Evidence was heard that Lillis had taken them for a walk immediately before the fatal row on December 15th, 2008. Two witnesses this week referred to them as somewhat fearsome creatures.

Pauline Lynsky, whose sister is married to Ms Cawley’s brother, said if she was visiting Rowan Hill, she would ask Celine to take in the dogs because they were “quite intimidating”.

Maureen Pilsen, a woman who walked past the house regularly, said she was aware of the dogs because they would run over to the fence – “there’s a little dog that yaps and I’m afraid of him”.

Yesterday, the dogs reared their heads again when State prosecutor Mary Ellen Ring wondered where they had been during an extremely noisy, violent row, as described by Mr Lillis, between him and his wife, in the course of which Ms Cawley had emitted – in his words – “an almighty shriek”. Where was Harry at that point, asked Ms Ring? “I’ve no idea. He didn’t come out,” he answered. You hadn’t locked them up, she asked. “No,” he said.

During his testimony, his nerves were betrayed by occasional gulps, a thickening voice and a tendency to bite his lip. His low voice prompted the jury foreman to ask that he speak up and slow down.

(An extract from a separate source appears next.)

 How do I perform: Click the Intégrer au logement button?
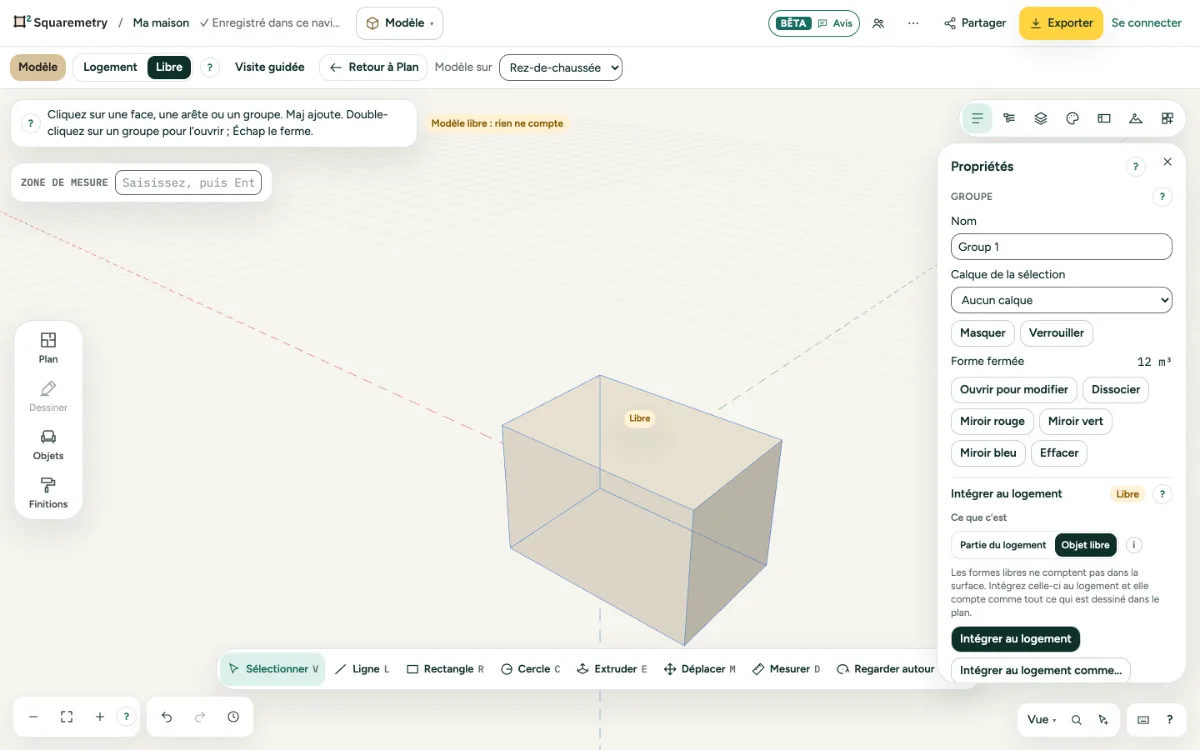coord(1016,639)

He took occasional sips of water and was mannerly enough to say “excuse me” when he coughed.

We learned a little more about him yesterday when his defence counsel, Brendan Grehan, led him through a brief resume of his life.

Speaking in a low, terse voice, he said he was 52, and was born in Terenure, Dublin. He had spent four years in UCD before going into advertising design and worked as an art director for most of his career.

That changed after he met his wife, and she had set up her own film production company when the one she worked for “went bust”. She had asked him to join her initially and he decided to go his own way but then his business went very quiet and after two years, he joined her company: “She said I could be a very good asset.”

They lived in two different homes in Howth before settling in Rowan Hill eight or nine years ago, a reflection of growing success. But the recession had obviously affected it in 2008.

There was no time pressure on Monday, December 15th, he said, as the company hadn’t had any work since the previous October. On that morning, he told Mary Ellen Ring, a row about his failure to feed mealworms to the robins had escalated when Cawley asked him why he hadn’t been bringing more work into the company. He considered this unfair – “there is no work in the recession”, he told the court. “And that progressed into I didn’t care for [their daughter] and didn’t care for her.”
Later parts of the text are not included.